Comment rencontre-t-on Emily Kaitlyn ? Est-il possible de faire mention quelque part d’une telle rencontre sans faillir à l’exactitude même de cette rencontre ? Et lorsque le fait se produit, rencontrons-nous véritablement la même personne ? Il ne me vient nullement à l’esprit l’idée de figer une quelconque représentation concernant la moindre personne, mais je ne vois pas comment échapper à la singularité de ce qui se propose à nous. Durant de nombreuses années, nous côtoyons des gens avec pour chacun un rapport privilégié. Longtemps, j’allais volontiers rendre visite à notre logeuse. Son petit appartement suscitait chez moi une grande curiosité. J’aimais quand elle m’invitait à entrer dans sa cuisine qui lui servait aussi de salon. Tout respirait le rangement, la propreté, la rigueur. Il s’agissait d’une femme pour le moins sévère et beaucoup de locataires la craignaient. Quand elle finissait de laver le sol carrelé de l’immeuble, il ne fallait surtout pas oser poser les pieds dessus tant que ce n’était pas sec. Elle vous regardait de derrière ses petites lunettes avec un regard si réprobateur que la fois suivante, vous saviez à quoi vous en tenir. Chaque personne est un monde ambulant, mais chacun d’entre nous n’entrons pas en relation avec l’autre de la même façon. En ce qui concernait notre logeuse, Madame Adriana, la plupart la voyait et la percevait comme une vieille femme aigrie et revêche. Tel n’était nullement mon opinion. Je prenais le temps de passer la voir et lui faisais volontiers quelques courses quand elle en exprimait le besoin. Cette femme ne semblait pas plus aigrie que d’autres, ni même dépourvue de cœur. Elle avait récemment perdu son époux qui avait, d’après elle, un peu trop côtoyé la bouteille. Je l’avais certes connu et croisé de nombreuses fois. L’odeur de son haleine était assez marquée. Mais il s’agissait d’un brave petit homme moustachu, qui ne s’était assurément pas contenté de la bouteille pour simple compagnie.

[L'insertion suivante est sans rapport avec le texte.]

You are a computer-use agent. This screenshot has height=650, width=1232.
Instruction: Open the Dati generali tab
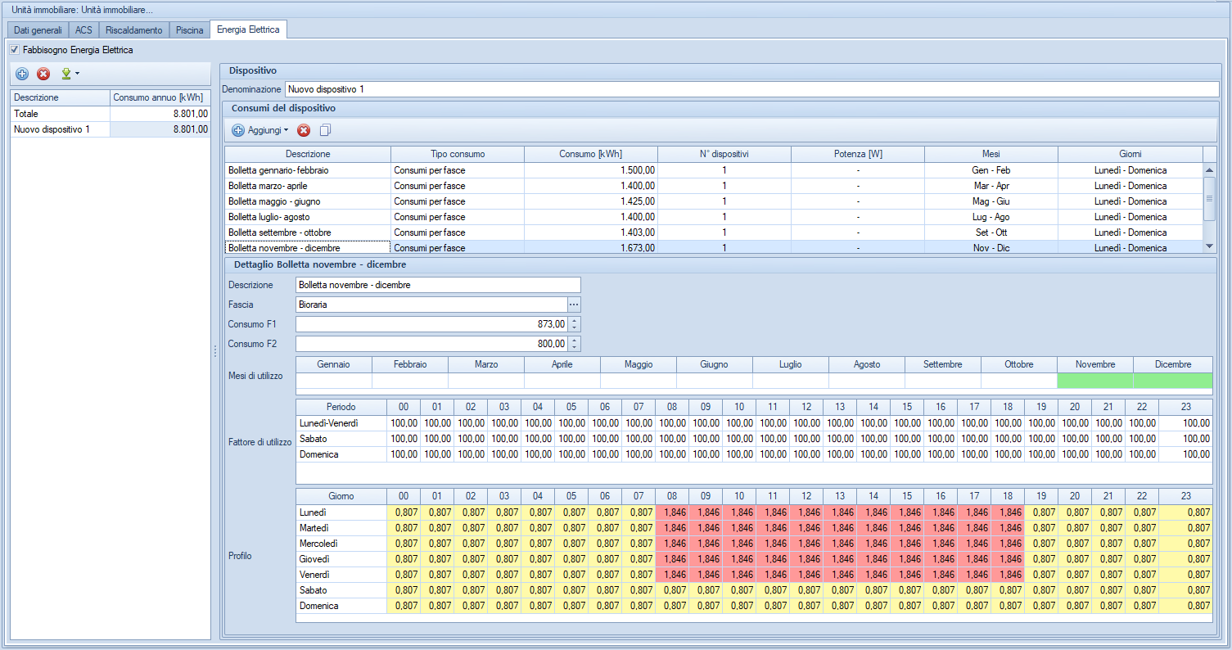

Chaque être est une couleur et une odeur. Chacun mérite d’être vu dès lors qu’il se donne à être vu. Sans doute, n’étais-je pas vraiment préparée à rencontrer Emily Kaitlyn. Malgré mon penchant naturel à être attentive à chaque détail de la vie, en dépit du fait que je m’intéressais, mais de loin, à tout ce qui touchait les religions et l’ésotérisme, non, vraiment rien ne me préparait à rencontrer cette dame.